Inimigo íntimo do Newell´s, o Botafogo dizia ter a fórmula secreta para impedir a conquista argentina. A marcação seria especial em Messi, o homem a ser temido na equipe de Gareca. El Tigre, por sua vez, prometia armar uma formação ofensiva, sem medo dos blefes de Seedorf. E desse jeito foram até o Maracanã (pois o Engenhão precisou de uma reforma após a descoberta de um poço de petróleo bem debaixo da bandeira de escanteio próxima ao setor Brahma) para empatar por 1-1. As estatísticas apontavam que Ganso passou exatos 14m49s parado com as mãos na cintura. Fellype Gabriel correu por ele e incansável deu a assistência para um gol de placa de Dentinho, contratado a peso de ouro e que demorou oito jogos para voltar a marcar. Abel Hernández descontou para os visitantes.
Foto: La Capital |
Carnaval no Colosso
Qualquer vitória daria ao Newell´s o título da Libertadores. Era um duelo técnico entre duas equipes perigosíssimas. Neste ponto, Gareca e Seedorf não deixaram a desejar. Messi entrou cercado de crianças, todas as rubronegras de Rosário estavam com o seu camisa 10 naquela noite.
Sob vaias, o Botafogo subiu ao gramado. Apenas um jogador foi hostilizado pelas duas torcidas: Ganso, que declarou dias antes em derrota para o Santa Cruz que não estava feliz, mas que faria tudo possível para ser campeão com o alvinegro de General Severiano. Os cariocas presentes atiravam moedas e ostentavam um bandeirão que dizia: "É hoje que afogamos o ganso".
Nesse clima, Messi ficou preso à marcação e viu sua equipe abrir os trabalhos com Hernández e Piatti. Cuadrado, o xodó colombiano do Fogão, diminuiu e deu esperança aos torcedores do Bota que já roíam todas as unhas possíveis. Foi aí que Breno cometeu o crime e calçou Hernández no bico da área, aos 41 do segundo tempo. Pênalti. Messi respirou fundo. Olhou para as arquibancadas e relembrou quando ouviu de ingratos argentinos a pecha de pé frio. Mirou as redes de Milton Raphael e correu. O estádio se calou. Bola no ângulo: 3-1.
Leo estava mesmo cansado de ouvir piadinhas e comparações com Taison. Inconformado em não ganhar uma Libertadores, voltou e cumpriu a promessa de ser campeão sul-americano com o seu clube de criança. O tempo tratou de mostrar que o argentino era melhor que o atacante que começou no Inter, passou pelo Metalist, Shakhtar, Arsenal e Everton. Em sua casa, Wianey Carlet ouvia gritos de "MESSI! MESSI! MESSI!" vindos da rua. Recolheu um pôster de Taison em sua sala, abaixou o retrato que tirou com o jogador e rasgou o artigo que lhe tornou um legítimo parlapatão em 2009, quando ousou dizer que o brasileiro teria algum rival no futuro.
Assim o futebol continuou normalmente, sem impedir um mito de conquistar um título em seu continente.

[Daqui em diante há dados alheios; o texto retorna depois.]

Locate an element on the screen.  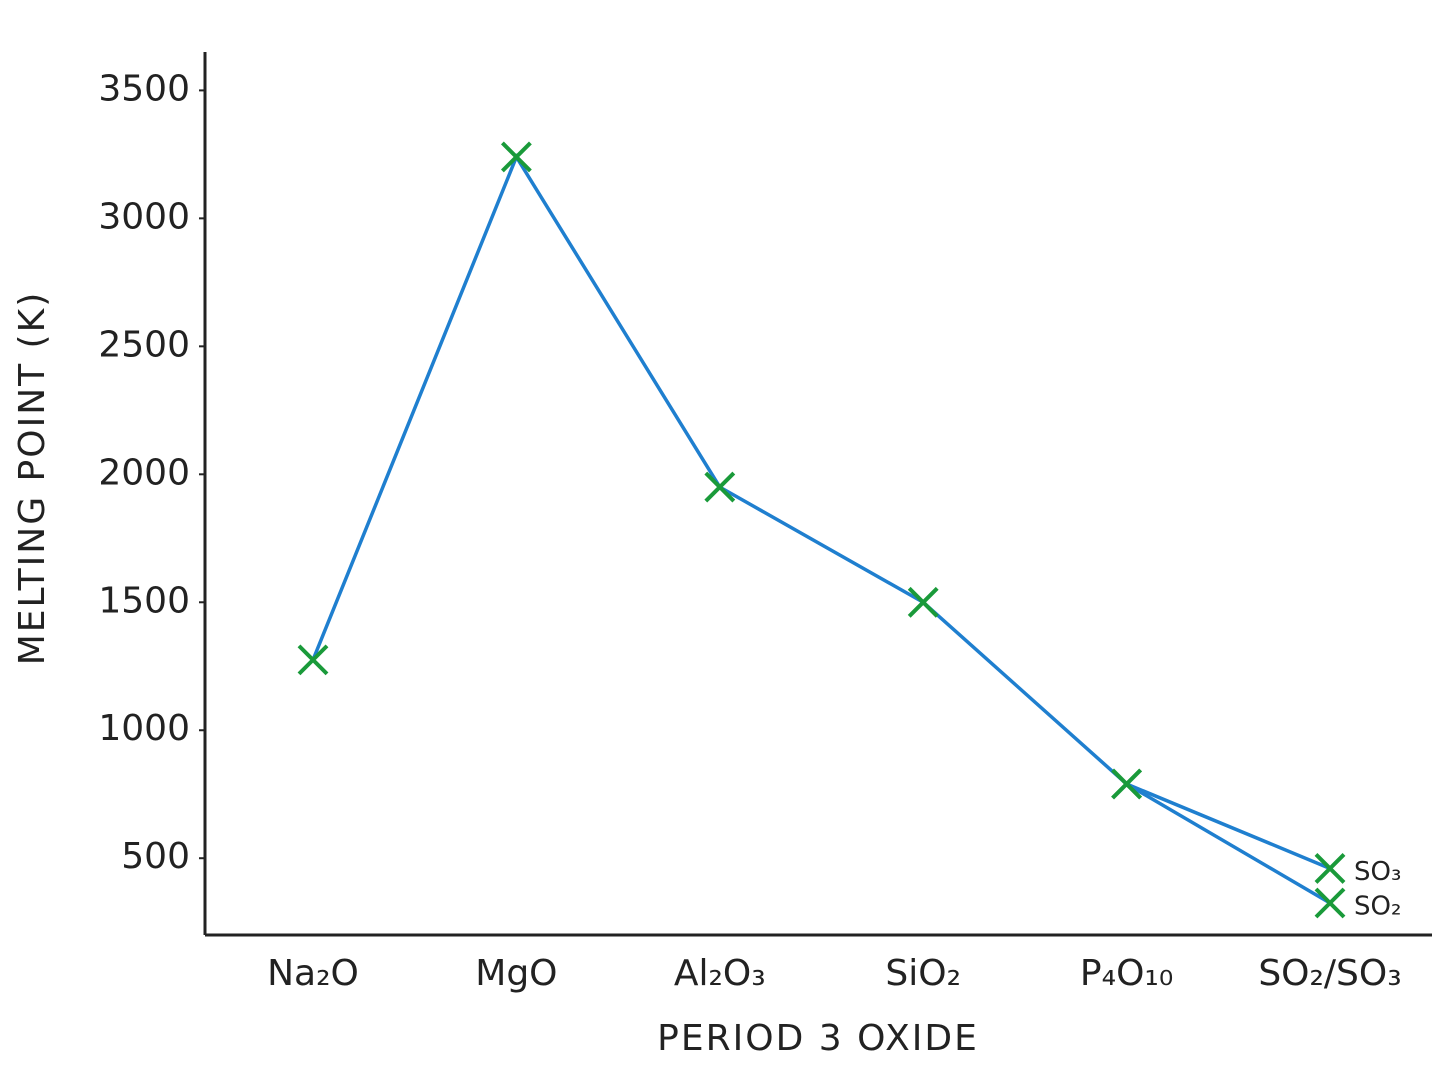
y-axis-label: MELTING POINT (K) is located at coordinates (32, 478).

E com o Botafogo respeitando sua tradição, claro.
Felipe Portes é estudante de jornalismo, tem 23 anos e é redator na Trivela, além de ser o dono e criador da Total Football. Work-a-holic, come, bebe e respira futebol.

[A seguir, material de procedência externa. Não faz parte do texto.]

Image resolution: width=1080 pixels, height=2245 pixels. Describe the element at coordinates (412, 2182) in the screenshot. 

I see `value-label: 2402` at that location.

"O futebol na minha vida é questão de fantasia, de imaginário. Fosse uma ciência exata, seria apenas praticado por robôs. Nunca fui bom em cálculos e fórmulas, o lado humano me fascina muito mais do que o favoritismo e as vitórias consideradas certas. Surpresas são mais saborosas do que hegemonias."